* **WHAT YOU NEED TO DO**
Format the records as a numbered list, leaving out blank lines, and include only the part that begins with the line containing "1640x1025 pixels. At" and ends with the line containing "tap(299, 40)". Leave the pictures out.

* **DATA PROVIDED**

>> Start

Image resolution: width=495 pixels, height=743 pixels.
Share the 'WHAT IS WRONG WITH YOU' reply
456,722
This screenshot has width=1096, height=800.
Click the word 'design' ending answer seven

>> End
>> Start

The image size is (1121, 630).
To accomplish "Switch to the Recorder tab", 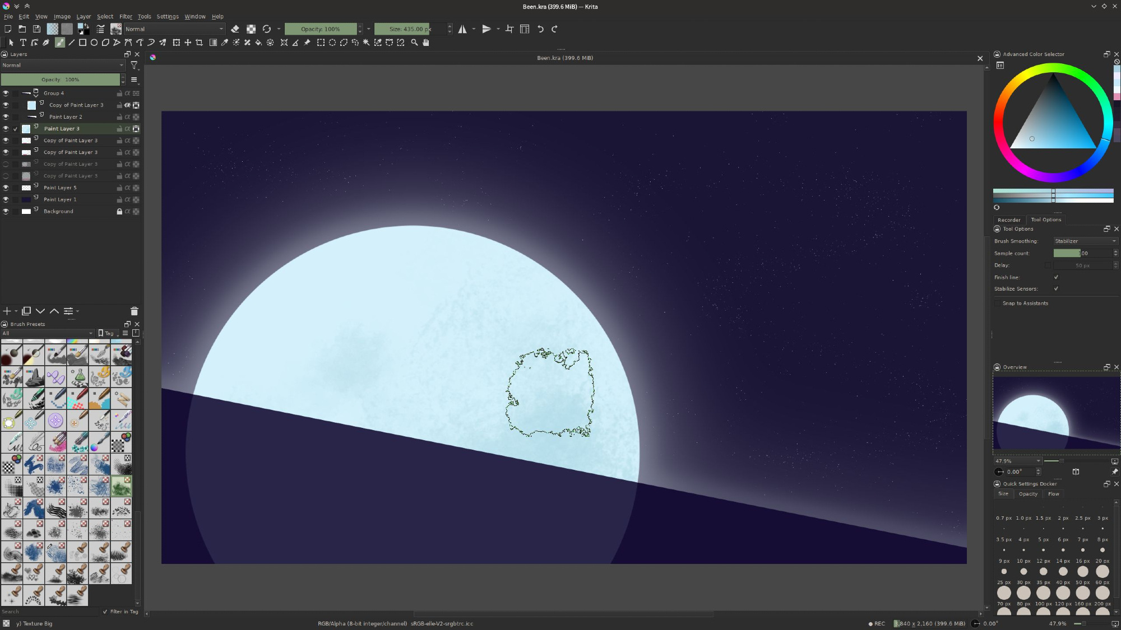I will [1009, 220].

>> End
>> Start

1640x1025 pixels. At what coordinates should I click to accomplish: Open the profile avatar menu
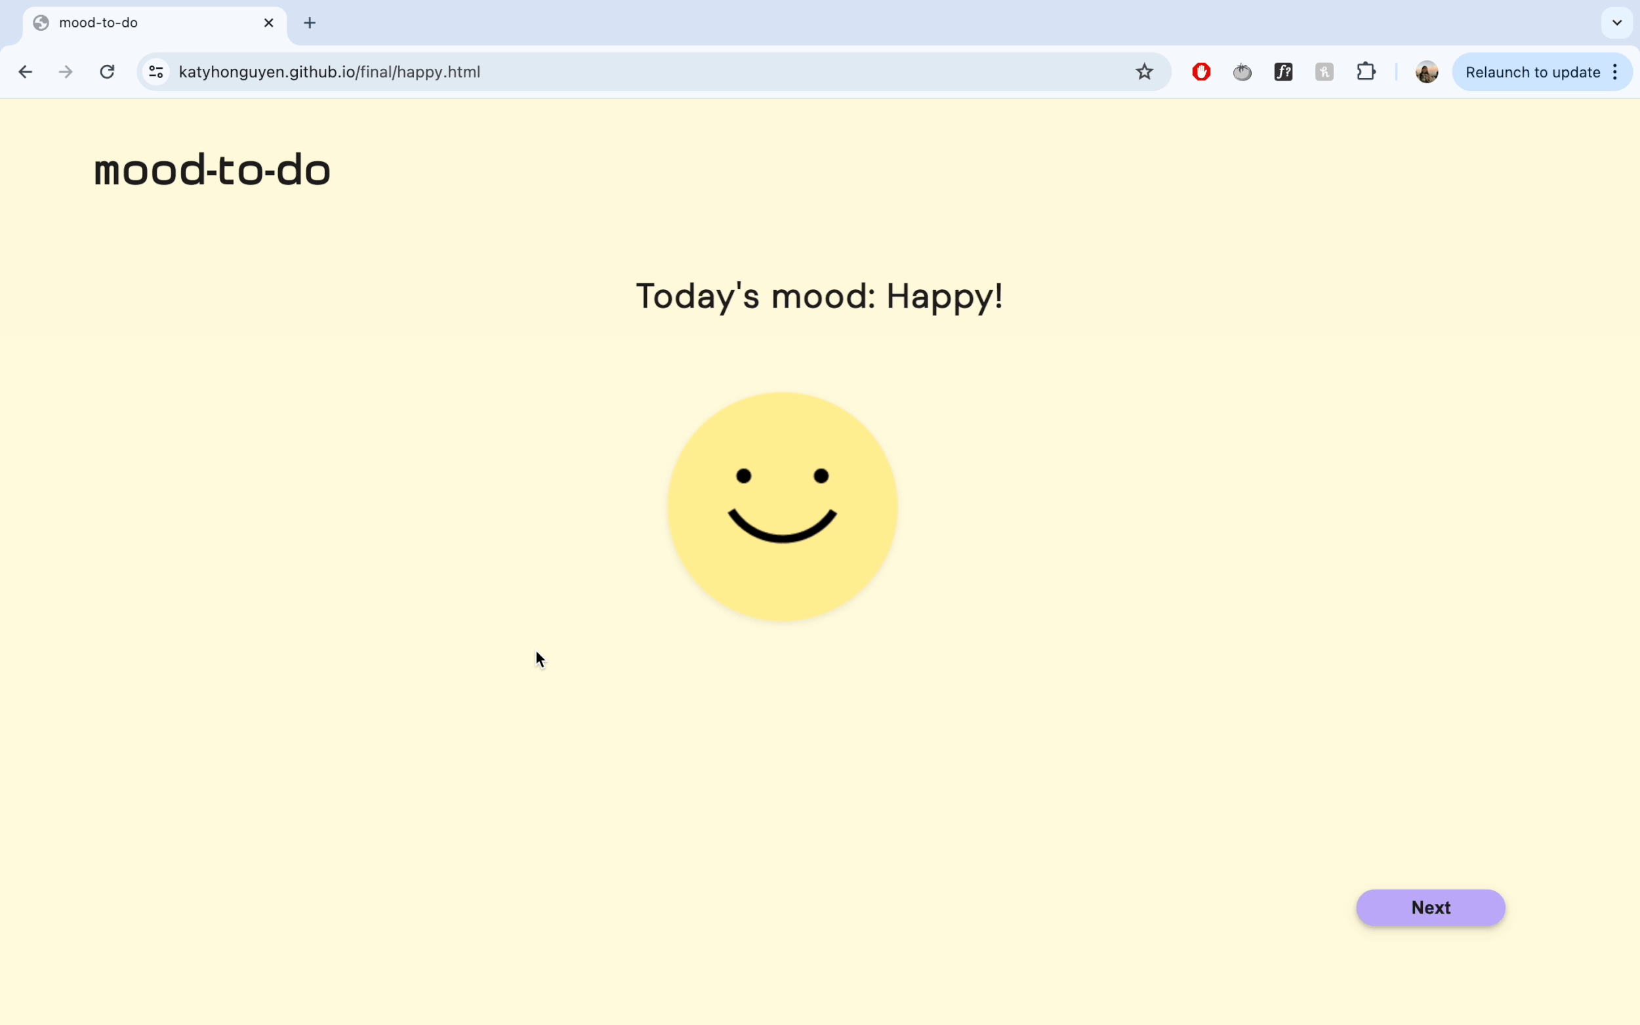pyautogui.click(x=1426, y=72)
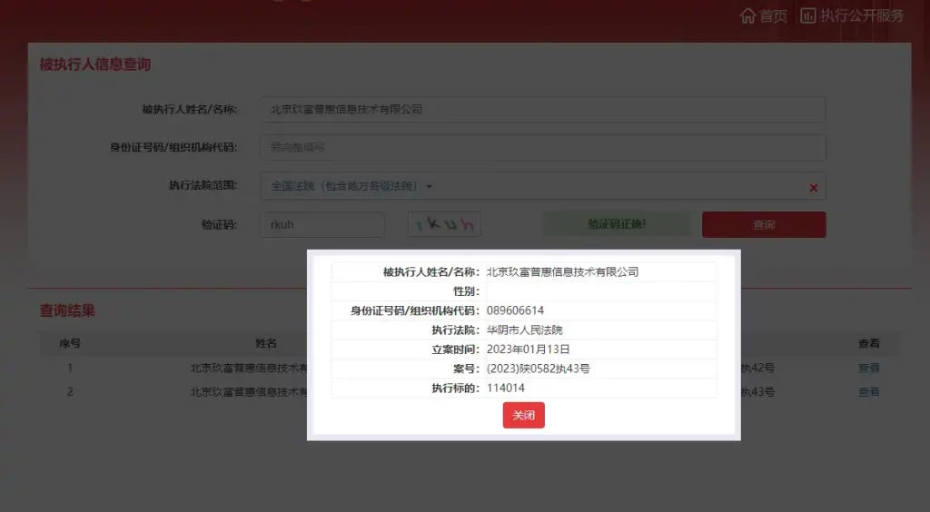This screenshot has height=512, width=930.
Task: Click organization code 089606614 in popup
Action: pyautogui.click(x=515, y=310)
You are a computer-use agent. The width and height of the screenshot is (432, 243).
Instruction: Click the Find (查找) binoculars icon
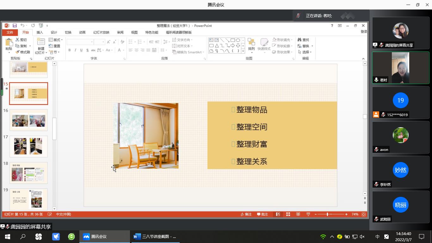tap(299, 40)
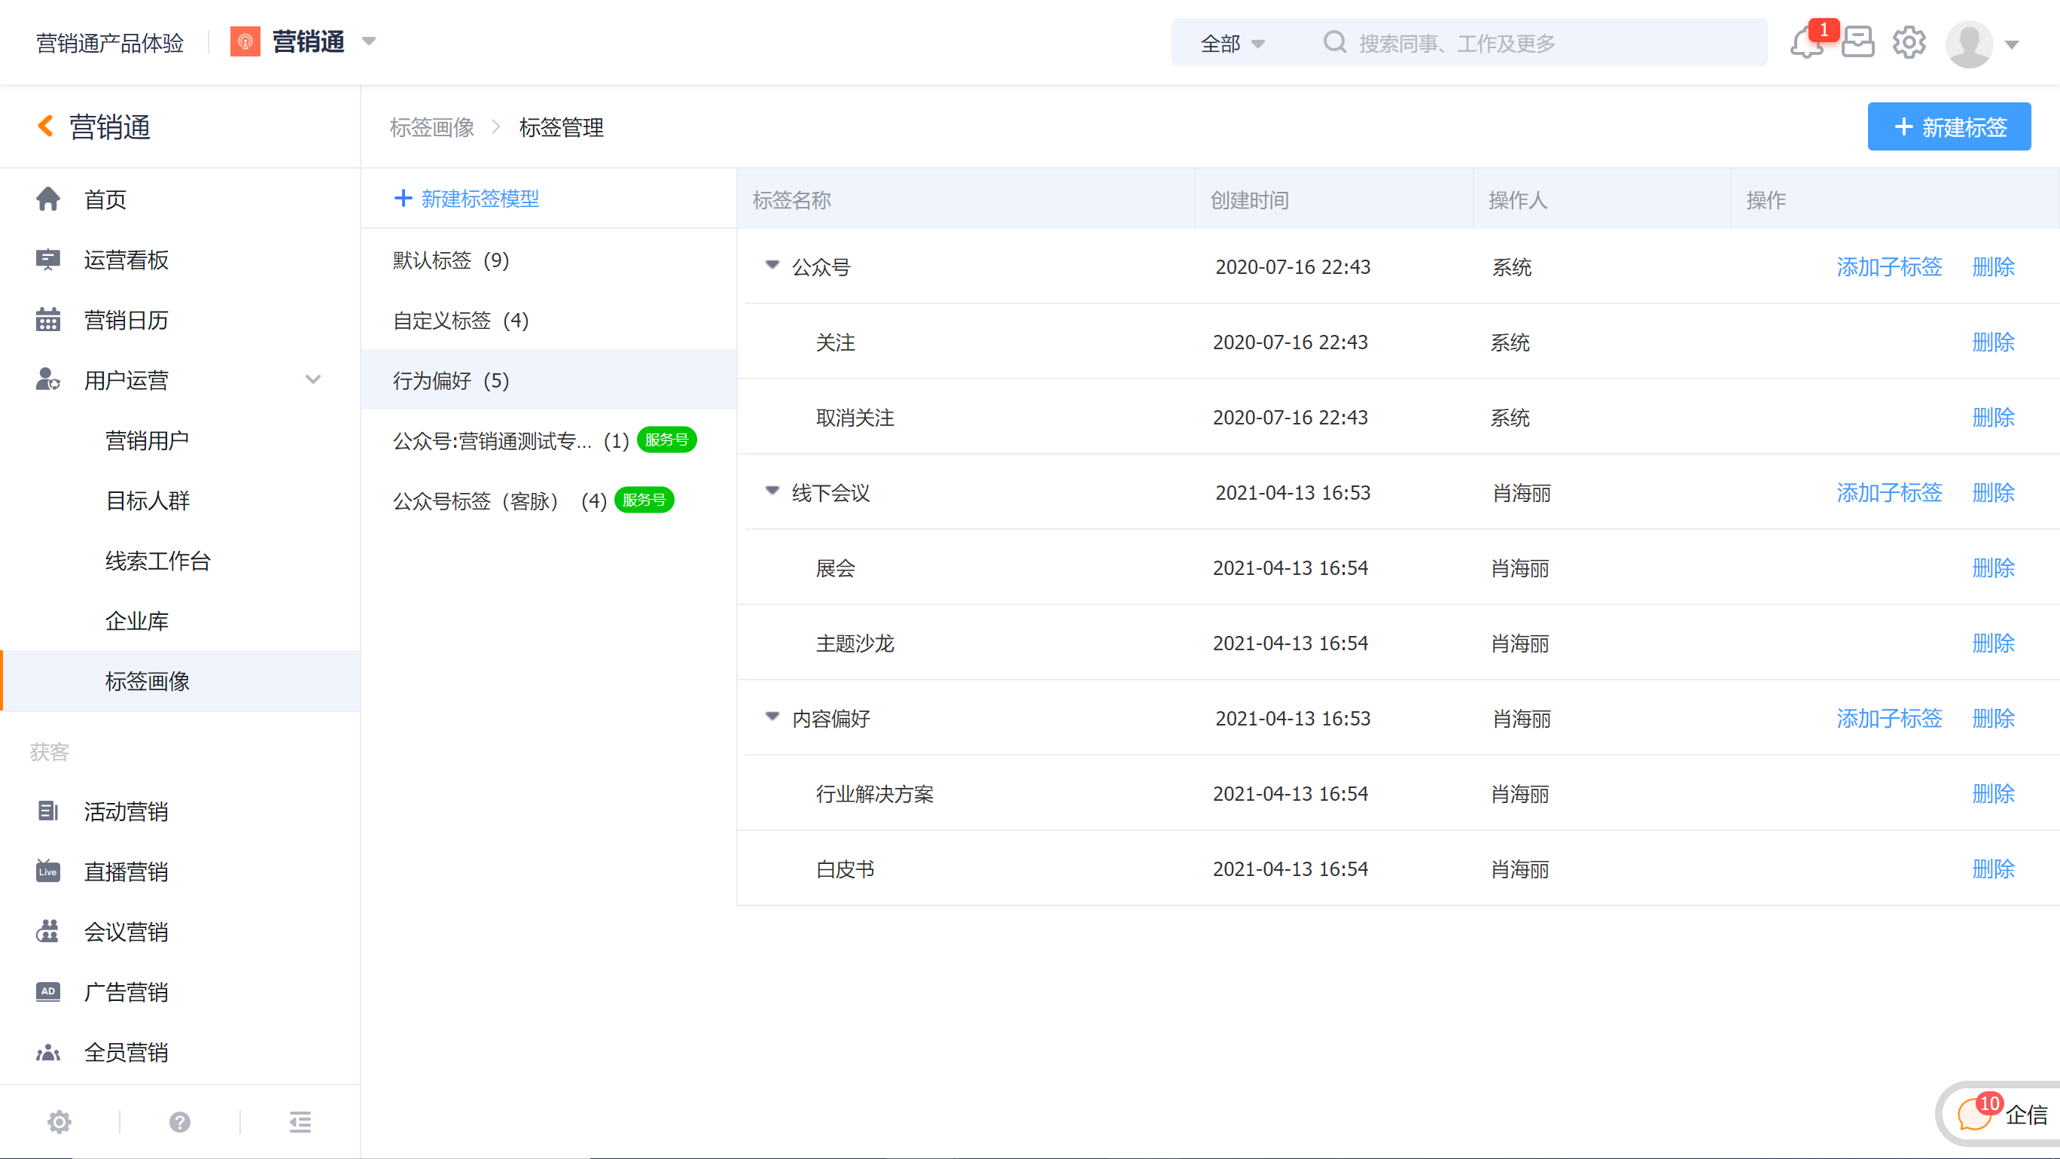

>> End

* **SOLUTION TO THIS TASK**
1. 1640x1025 pixels. At what coordinates should I click to accomplish: Open the profile avatar menu
2. pyautogui.click(x=1426, y=72)
3. This screenshot has height=512, width=930.
4. Task: Click organization code 089606614 in popup
5. Action: pyautogui.click(x=515, y=310)
6. You are a computer-use agent. The width and height of the screenshot is (432, 243).
7. Instruction: Click the Find (查找) binoculars icon
8. tap(299, 40)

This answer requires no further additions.